▸ **TRECHO**
Se a ameaça do cancro cítrico levou citricultores e indústrias de suco a formar o Fundecitrus, em 1977, foi o risco e a falta de informação sobre a clorose variegada dos citros (CVC) que motivaram a instituição, em 1994, a se inserir na área científica e montar uma equipe de pesquisa. 

A doença, também conhecida como "amarelinho" foi identificada pela primeira vez em 1987, nas regiões norte e noroeste de São Paulo e no sul do Triângulo Mineiro e não se assemelhava a nenhuma outra doença de citros. O alastramento das ocorrências levou as indústrias de suco a formar a Fundação para o Desenvolvimento da Citricultura no Brasil (Procitrus), em 1989, com o objetivo de financiar projetos de universidades e centros de pesquisa.

No início de 1993, o Fundecitrus passou a financiar, junto com a Procitrus, o "Projeto CVC" que reunia 20 pesquisadores do Instituto Biológico (IB), Instituto Agronômico de Campinas (IAC) e da Faculdade de Ciências Econômicas de Botucatu. E, no final do ano, a Procitrus, antes somente financiadora, passou a também realizar pesquisas e começou a montar os primeiros experimentos próprios para determinar qual eram os insetos vetores da doença e a buscar variedades tolerantes.

Em 21 de junho de 1994, o Conselho Deliberativo do Fundecitrus aprovou a junção com a Procitrus e criou o seu Departamento Científico que, orientados pelo pesquisador francês Joseph Marie Bové, do Instituto Nacional de Pesquisa Agrícola (INRA), estabeleceu as prioridades de pesquisa.

▸ **ENUNCIADO**
Retome o texto sobre a origem do Departamento Científico do Fundecitrus e prossiga a partir da última frase.

▸ **LINHAS DO CONJUNTO**
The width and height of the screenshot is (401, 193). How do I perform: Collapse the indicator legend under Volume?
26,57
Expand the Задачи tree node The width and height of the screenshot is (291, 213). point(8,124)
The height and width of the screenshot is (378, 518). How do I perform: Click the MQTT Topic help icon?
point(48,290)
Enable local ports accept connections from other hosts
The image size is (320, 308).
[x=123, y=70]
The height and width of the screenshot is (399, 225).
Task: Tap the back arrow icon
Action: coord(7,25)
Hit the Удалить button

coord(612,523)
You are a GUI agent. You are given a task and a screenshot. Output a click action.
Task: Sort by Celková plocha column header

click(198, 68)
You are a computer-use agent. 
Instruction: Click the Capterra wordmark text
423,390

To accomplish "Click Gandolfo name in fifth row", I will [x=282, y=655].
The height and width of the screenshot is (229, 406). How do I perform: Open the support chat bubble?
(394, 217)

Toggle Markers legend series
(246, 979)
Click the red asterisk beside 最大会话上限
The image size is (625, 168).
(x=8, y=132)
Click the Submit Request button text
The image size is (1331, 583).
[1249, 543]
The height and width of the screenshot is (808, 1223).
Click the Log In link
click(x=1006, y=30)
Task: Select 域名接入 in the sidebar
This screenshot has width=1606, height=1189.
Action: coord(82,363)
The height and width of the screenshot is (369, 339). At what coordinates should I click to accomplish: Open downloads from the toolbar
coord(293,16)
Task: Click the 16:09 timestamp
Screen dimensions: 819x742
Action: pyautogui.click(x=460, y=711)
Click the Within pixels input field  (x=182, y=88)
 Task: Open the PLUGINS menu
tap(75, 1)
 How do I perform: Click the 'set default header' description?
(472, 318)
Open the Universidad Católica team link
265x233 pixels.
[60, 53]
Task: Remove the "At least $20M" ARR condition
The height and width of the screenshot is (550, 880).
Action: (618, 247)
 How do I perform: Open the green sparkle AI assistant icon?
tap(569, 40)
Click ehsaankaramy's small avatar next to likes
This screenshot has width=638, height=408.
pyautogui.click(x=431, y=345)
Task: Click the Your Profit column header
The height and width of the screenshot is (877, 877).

▸ **RESPOSTA**
Um ano depois, o setor já podia contar com um método de diagnóstico para a CVC por meio de microscopia ótica, um procedimento inédito, simples e barato. Além de detectar ou não a presença da Xylella fastidiosa na planta, a técnica permitia isolar a bactéria, o que abria espaço para os estudos do microrganismo. "O método, foi empregado no Projeto Genoma e continua válido para a citricultura", diz Antonio Coutinho, o primeiro pesquisador contratado pelo Fundecitrus.

As pesquisas sobre a bactéria Xylella fastidiosa, transmissora da CVC, avançavam até culminar, em 1999, no seu sequenciamento genético, no projeto Genoma da Fundação de Apoio à Pesquisa do Estado de São Paulo (Fapesp). Este, o primeiro genoma realizado por pesquisadores brasileiros e o inédito sequenciamento mundial de um fitopatógeno. "Nós fomos, na época, o único laboratório capaz de multiplicar a bactéria em larga escala e fornecer DNA genômico para o fechamento do genoma", lembra a pesquisadora Diva Teixeira. O feito foi tema da capa da revista Nature, uma das mais conceituadas e prestigiadas publicações científicas do mundo, que trazia, pela primeira vez em sua história, os resultados de uma pesquisa brasileira. "Este trabalho fez mais para a reputação do Brasil que 10 anos de diplomacia", afirma Bové.

"A matéria da Nature colocou o Brasil e o Fundecitrus no mapa da ciência mundial. Havia um significado histórico naquela capa, que indicava nossa capacidade de estudar a fundo as principais pragas e doenças da citricultura para entregar soluções aos produtores", comenta Ayres.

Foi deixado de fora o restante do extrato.